[BEGIN PASSAGE SHOWN]

If it's based on PC tech, it won't be an emulator like the NES Classic or similar emulations of old consoles. None of those are PC tech. Most arcade systems and both top consoles out right now are all PC tech, so Atari is probably looking at trying to steal the low-end market from Sony and MS.

Reply Score: 2

RE: PC Tech
by kwanbis on Wed 21st Jun 2017 22:21 UTC in reply to "PC Tech"
kwanbis Member since:
2005-07-06

Why do you say that? There are hundred of emulators that run on PC hardware.

Reply Score: 3

RE[2]: PC Tech
by JLF65 on Wed 21st Jun 2017 22:44 UTC in reply to "RE: PC Tech"
JLF65 Member since:
2005-07-06

Yes, but commercial emulation devices are ALL invariably some ultra-cheap ARM SoC device, not PCs. Why? You can make 1000 ARM SoC emulators for the price of a single PC emulator. The only PC-based emulation systems I've seen for sale were hand-made MAME cabinets for people who want to play a bunch of old arcade games and have more money than sense.

Edited 2017-06-21 22:46 UTC

Reply Score: 3

RE[3]: PC Tech
by leech on Wed 21st Jun 2017 23:16 UTC in reply to "RE[2]: PC Tech"
leech Member since:
2006-01-10

If it is PC based, then it is already on the level of Xbone and PS4. Now if it will compete with them... or even be as powerful, only time will tell. Software support is the key challenge.

Reply Score: 2

RE[4]: PC Tech
by JLF65 on Thu 22nd Jun 2017 16:12 UTC in reply to "RE[3]: PC Tech"
JLF65 Member since:
2005-07-06

I'm thinking they might make it a generation back from the APUs used in the PS4/XBone to make it super-cheap... something along the lines of the Switch (the power of, not the chipset of). Then they'll remake all their old classic IP as 3D games to try and draw in the suckers.

Reply Score: 2

RE[5]: PC Tech
by leech on Fri 23rd Jun 2017 15:54 UTC in reply to "RE[4]: PC Tech"
leech Member since:
2006-01-10

Hmm, I was thinking something like the Intel NUC.

Reply Score: 2

RE[6]: PC Tech
by JLF65 on Fri 23rd Jun 2017 16:16 UTC in reply to "RE[5]: PC Tech"
JLF65 Member since:
2005-07-06

Can't compute with an AMD APU of any generation, be it (computing) power, energy consumption, or value. Not to mention that AMD is VERY willing to work with people on exactly what goes into "your" APU.

[END PASSAGE SHOWN]
[BEGIN DATA ROWS]

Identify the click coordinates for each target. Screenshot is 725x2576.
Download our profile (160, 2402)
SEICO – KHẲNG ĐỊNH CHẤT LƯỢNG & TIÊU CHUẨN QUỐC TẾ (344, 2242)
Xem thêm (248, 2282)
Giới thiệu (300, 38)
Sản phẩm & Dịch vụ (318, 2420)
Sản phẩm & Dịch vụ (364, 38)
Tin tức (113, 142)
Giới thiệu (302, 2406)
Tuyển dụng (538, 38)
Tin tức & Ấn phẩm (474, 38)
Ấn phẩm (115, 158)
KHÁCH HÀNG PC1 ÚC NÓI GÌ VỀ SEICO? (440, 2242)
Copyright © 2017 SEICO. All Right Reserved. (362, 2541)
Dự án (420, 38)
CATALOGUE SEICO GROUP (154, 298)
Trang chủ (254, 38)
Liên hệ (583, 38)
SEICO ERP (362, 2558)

[END DATA ROWS]
[BEGIN DATA ROWS]

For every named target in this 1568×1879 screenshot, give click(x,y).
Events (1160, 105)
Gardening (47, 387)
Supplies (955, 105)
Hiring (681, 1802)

[END DATA ROWS]

- GIVEN REQUEST 1: Write out the part of the comment thread that opens with the words containing "Yes, but commercial" and closes with "money than sense.".
- GIVEN REQUEST 2: Give only the records from the line containing "Identify the click" through the line containing "SEICO ERP (362, 2558)", with each request kept, and increase every number in the coordinates by 68.
The comment thread and the records have nothing to do with each other.

- TASK RESULT 1:
Yes, but commercial emulation devices are ALL invariably some ultra-cheap ARM SoC device, not PCs. Why? You can make 1000 ARM SoC emulators for the price of a single PC emulator. The only PC-based emulation systems I've seen for sale were hand-made MAME cabinets for people who want to play a bunch of old arcade games and have more money than sense.

- TASK RESULT 2:
Identify the click coordinates for each target. Screenshot is 725x2576.
Download our profile (228, 2470)
SEICO – KHẲNG ĐỊNH CHẤT LƯỢNG & TIÊU CHUẨN QUỐC TẾ (412, 2310)
Xem thêm (316, 2350)
Giới thiệu (368, 106)
Sản phẩm & Dịch vụ (386, 2488)
Sản phẩm & Dịch vụ (432, 106)
Tin tức (181, 210)
Giới thiệu (370, 2474)
Tuyển dụng (606, 106)
Tin tức & Ấn phẩm (542, 106)
Ấn phẩm (183, 226)
KHÁCH HÀNG PC1 ÚC NÓI GÌ VỀ SEICO? (508, 2310)
Copyright © 2017 SEICO. All Right Reserved. (430, 2609)
Dự án (488, 106)
CATALOGUE SEICO GROUP (222, 366)
Trang chủ (322, 106)
Liên hệ (651, 106)
SEICO ERP (430, 2626)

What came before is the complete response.